> _Task description_:
Only a number is wanted here: the count of lines in the entries below that include the word "beside".

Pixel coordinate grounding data
----------

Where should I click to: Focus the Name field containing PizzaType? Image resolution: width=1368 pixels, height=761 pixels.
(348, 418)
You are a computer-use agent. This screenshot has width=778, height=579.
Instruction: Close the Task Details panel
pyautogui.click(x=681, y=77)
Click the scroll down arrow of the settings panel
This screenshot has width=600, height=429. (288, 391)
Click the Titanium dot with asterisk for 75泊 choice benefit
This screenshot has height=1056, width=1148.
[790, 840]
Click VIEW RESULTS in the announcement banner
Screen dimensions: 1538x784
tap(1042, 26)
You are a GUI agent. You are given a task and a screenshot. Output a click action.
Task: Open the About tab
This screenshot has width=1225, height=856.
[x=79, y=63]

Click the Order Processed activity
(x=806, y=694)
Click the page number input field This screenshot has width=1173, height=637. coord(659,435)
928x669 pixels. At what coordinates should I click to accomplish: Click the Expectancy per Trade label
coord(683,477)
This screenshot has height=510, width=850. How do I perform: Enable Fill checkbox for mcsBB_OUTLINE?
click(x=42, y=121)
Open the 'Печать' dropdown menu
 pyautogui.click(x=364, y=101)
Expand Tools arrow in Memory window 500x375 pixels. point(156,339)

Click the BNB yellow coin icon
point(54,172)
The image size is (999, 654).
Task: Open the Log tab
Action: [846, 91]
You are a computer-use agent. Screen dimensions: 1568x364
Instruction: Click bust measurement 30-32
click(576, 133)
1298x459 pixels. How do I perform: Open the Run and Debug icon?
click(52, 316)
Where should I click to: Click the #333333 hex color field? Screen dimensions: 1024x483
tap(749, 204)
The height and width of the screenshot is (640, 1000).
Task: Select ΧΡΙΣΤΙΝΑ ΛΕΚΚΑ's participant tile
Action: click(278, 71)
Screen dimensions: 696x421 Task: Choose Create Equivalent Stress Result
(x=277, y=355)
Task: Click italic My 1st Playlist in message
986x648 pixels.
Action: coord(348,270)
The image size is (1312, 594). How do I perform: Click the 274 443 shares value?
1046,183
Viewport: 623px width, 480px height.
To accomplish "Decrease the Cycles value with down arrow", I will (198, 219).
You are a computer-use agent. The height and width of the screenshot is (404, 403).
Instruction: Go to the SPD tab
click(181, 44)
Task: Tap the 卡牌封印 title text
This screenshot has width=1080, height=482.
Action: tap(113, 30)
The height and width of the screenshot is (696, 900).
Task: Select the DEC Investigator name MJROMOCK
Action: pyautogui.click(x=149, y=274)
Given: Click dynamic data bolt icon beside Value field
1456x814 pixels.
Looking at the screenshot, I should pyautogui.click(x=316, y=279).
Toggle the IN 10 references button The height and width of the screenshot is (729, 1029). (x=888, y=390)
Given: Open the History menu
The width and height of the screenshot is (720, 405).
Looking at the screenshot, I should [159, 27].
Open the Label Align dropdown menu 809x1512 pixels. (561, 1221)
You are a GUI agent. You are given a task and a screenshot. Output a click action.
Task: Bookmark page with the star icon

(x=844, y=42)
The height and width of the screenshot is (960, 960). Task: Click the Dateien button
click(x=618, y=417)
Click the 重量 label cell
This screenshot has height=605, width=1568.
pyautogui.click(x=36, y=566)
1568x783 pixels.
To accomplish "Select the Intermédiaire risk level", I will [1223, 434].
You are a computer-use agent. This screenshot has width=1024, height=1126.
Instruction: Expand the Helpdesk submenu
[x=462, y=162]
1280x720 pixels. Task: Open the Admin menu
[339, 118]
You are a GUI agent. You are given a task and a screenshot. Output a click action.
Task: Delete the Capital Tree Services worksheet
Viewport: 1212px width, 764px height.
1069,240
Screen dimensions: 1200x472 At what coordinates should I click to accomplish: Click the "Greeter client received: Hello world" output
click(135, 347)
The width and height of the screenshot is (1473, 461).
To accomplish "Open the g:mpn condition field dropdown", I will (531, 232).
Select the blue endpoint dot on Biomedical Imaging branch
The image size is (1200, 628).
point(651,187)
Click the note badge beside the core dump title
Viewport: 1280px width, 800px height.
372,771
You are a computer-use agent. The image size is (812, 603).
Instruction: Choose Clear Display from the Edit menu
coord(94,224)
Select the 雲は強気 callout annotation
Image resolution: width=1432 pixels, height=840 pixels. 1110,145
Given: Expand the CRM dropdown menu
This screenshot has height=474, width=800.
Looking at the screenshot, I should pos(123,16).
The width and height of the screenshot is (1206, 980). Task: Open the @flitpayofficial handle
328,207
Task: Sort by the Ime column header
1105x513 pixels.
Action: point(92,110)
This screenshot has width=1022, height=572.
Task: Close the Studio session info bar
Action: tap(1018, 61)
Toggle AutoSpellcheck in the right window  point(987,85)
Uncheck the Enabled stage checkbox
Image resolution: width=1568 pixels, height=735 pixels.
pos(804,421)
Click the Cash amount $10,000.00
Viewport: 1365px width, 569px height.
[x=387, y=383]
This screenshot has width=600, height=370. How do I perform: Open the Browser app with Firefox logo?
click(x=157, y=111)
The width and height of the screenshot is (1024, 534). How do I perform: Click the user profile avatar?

----------

> _Answer_:
2